→ REQUIREMENT
Copy every line from the records below that carries the word "screenshot".

→ THE DATA
--

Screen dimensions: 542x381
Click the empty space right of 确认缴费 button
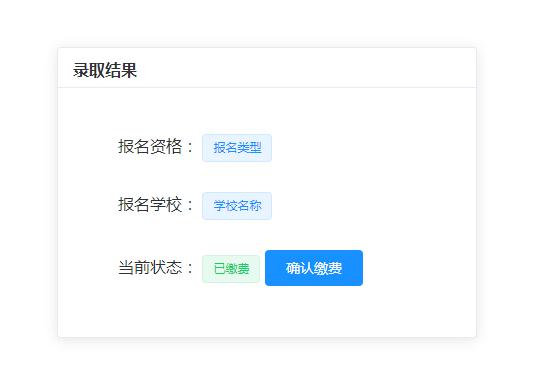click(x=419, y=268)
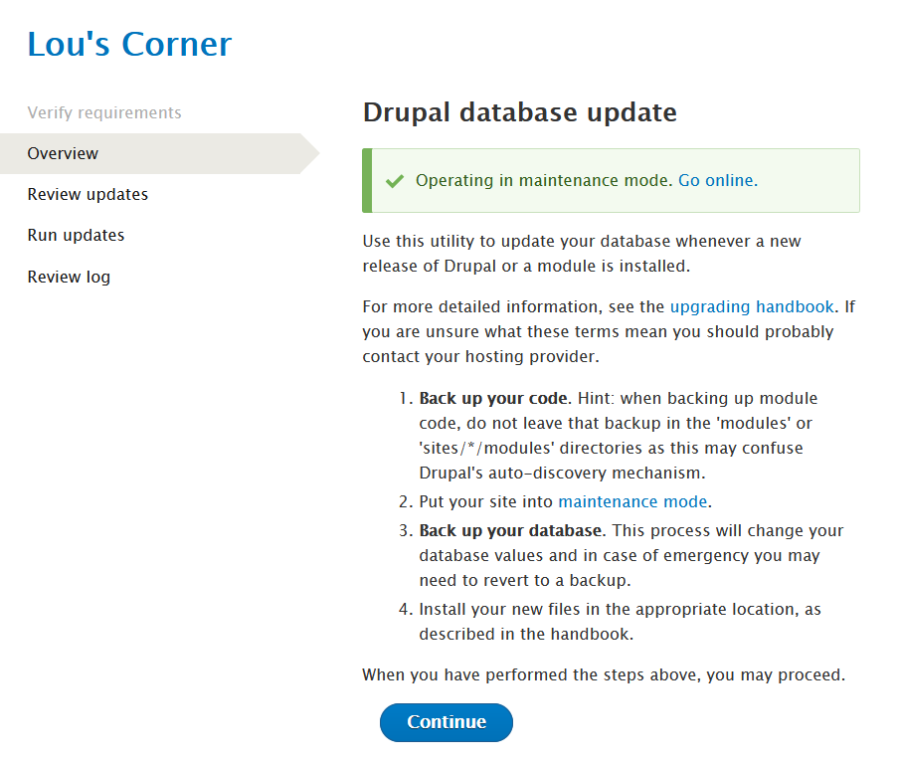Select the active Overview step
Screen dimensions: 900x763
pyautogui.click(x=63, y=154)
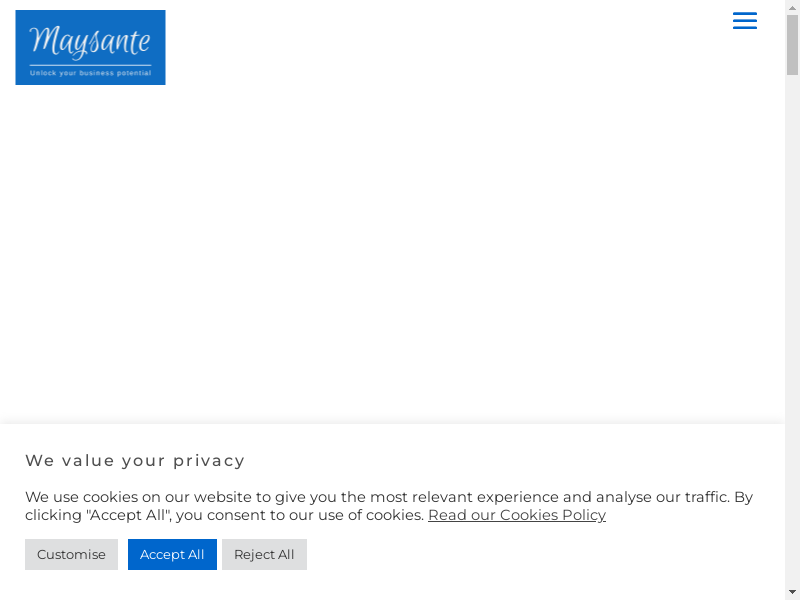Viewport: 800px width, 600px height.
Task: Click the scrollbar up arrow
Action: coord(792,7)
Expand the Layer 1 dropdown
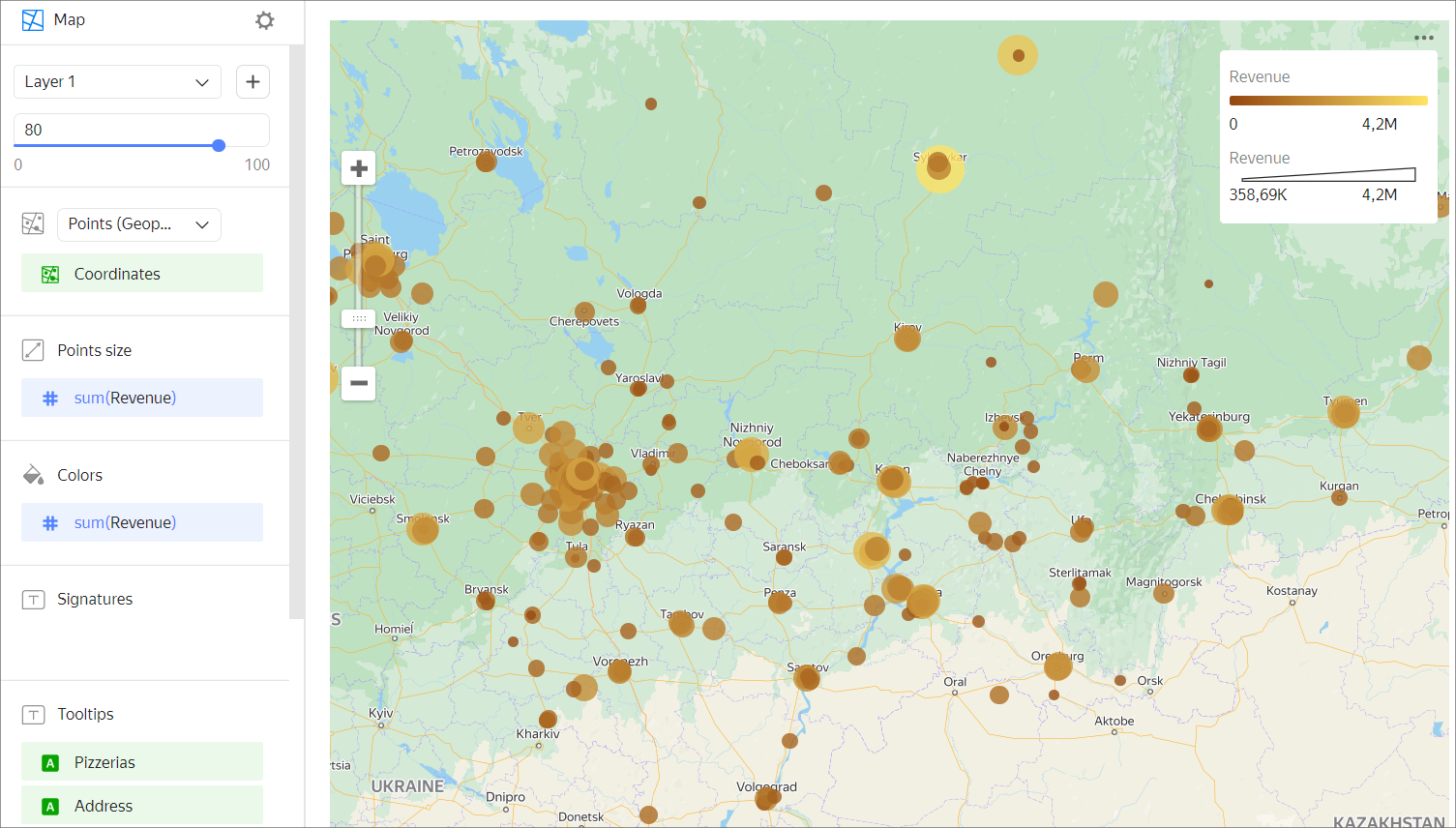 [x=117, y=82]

--

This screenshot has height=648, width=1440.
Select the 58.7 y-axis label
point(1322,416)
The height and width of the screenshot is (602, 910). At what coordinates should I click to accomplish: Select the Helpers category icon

--

→ ANSWER BOX
This screenshot has height=648, width=1440.
The height and width of the screenshot is (602, 910). At what coordinates should I click to accomplish: Select the Helpers category icon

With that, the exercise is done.